EXCERPT PROVIDED:
• • •

Australia Zoo treats turtle with Floater Syndrome

It appears turtles have a real gas problem.

Late last year a turtle dubbed Tina was discovered floating in the Maroochy River.

Despite being very much alive, the Turtle was suffering from ‘Floater Syndrome’ – a condition that inhibits the reptiles from diving for food or protection.

It turns out Tina hadn’t just eaten something a bit fishy, but had in fact been eating plastic.

Floater Syndrome commonly occurs when turtles mistake plastic pollution for food which becomes stuck in their digestive tract. The ingested plastic creates a build up of gas in the turtle’s system causing them to float.

But thanks to the staff at the Australia Zoo Wildlife Hospital Tina was relieved of her gaseous build-up and was released at Point Cartwright in December of last year.

Now she’s unwittingly become the mascot for Unitywater’s ‘Get Back to Tap for Turtles’ competition.

Unitywater Spokesperson Rebecca Marshall said the purpose of ‘Get Back to Tap for Turtles’ was to educate children about the cycle of plastic waste and to promote sustainability.

“The campaign is all about encouraging people to drink tap water in place of buying disposable plastic bottles, which can inadvertently end up in our local waterways and harm turtles,” Ms Marshall said.

“A 600ml bottle of water will cost you about $3.00, and the same volume of tap water costs less than one cent. By getting back to tap, we can save money, the environment and our local turtles.”

The competition challenges schools and the wider community to drink tap water instead of bottled water for the month of August, as well as to host fundraising activities for the Australia Zoo Wildlife Hospital.

Remarkably, Tina has now reappeared happy and healthy in Manly Harbour much to the delight of those who nursed her back to health.

“We assumed the tracker had failed and thought we wouldn’t be able to know where she was,” Australia Zoo Wildlife Hospital Veterinarian Rebecca Millers said.

“Tina is one of about 200 turtles treated every year at the Wildlife Hospital and it is such a wonderful outcome to know she is still around after being treated and released back into her natural environment.”

• • •

PROVIDED DATA:

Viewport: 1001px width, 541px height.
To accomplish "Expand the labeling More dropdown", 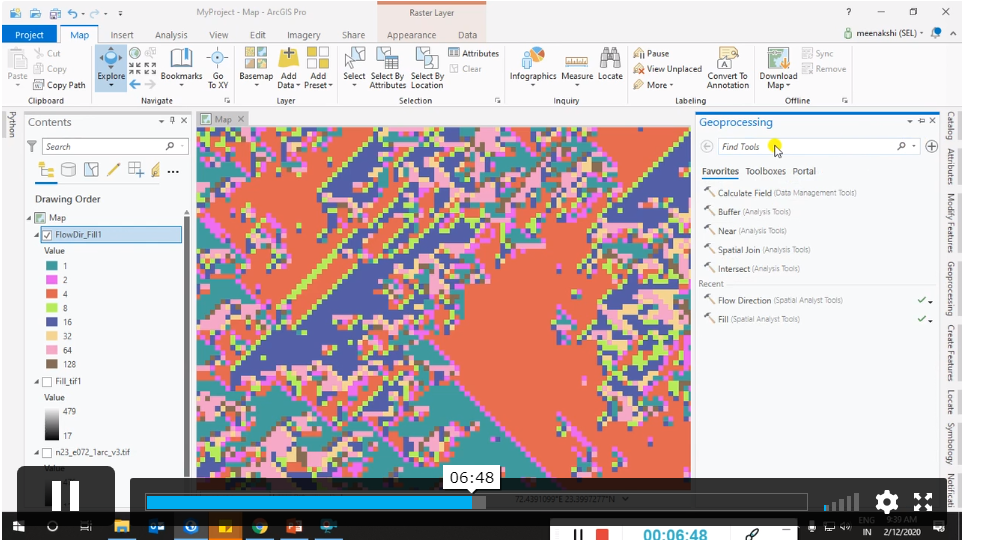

• • •

QUESTIONS TO ANSWER:
- 1) In the turtle article, where was Tina released after her treatment?
- 2) Do these statements agree with the turtle article? Answer yes or no for each and quote the deciding words.
(a) Tina was found floating in the Maroochy River.
(b) The competition asks people to drink tap water instead of bottled water for the month of July.
(c) The Wildlife Hospital treats about 500 turtles every year.
- 3) Summarize the turtle article in two sentences.

EXERCISE RESULTS:
- 1) She was released at Point Cartwright in December of last year.

- 2)
(a) Yes: "Late last year a turtle dubbed Tina was discovered floating in the Maroochy River."
(b) No: "drink tap water instead of bottled water for the month of August"
(c) No: "Tina is one of about 200 turtles treated every year at the Wildlife Hospital"

- 3) A turtle named Tina was found floating in the Maroochy River with Floater Syndrome, which was caused by gas from eaten plastic, and she was treated at the Australia Zoo Wildlife Hospital and released. She is now the mascot for Unitywater's "Get Back to Tap for Turtles" competition, which urges people to drink tap water instead of bottled water, and she has since reappeared healthy in Manly Harbour.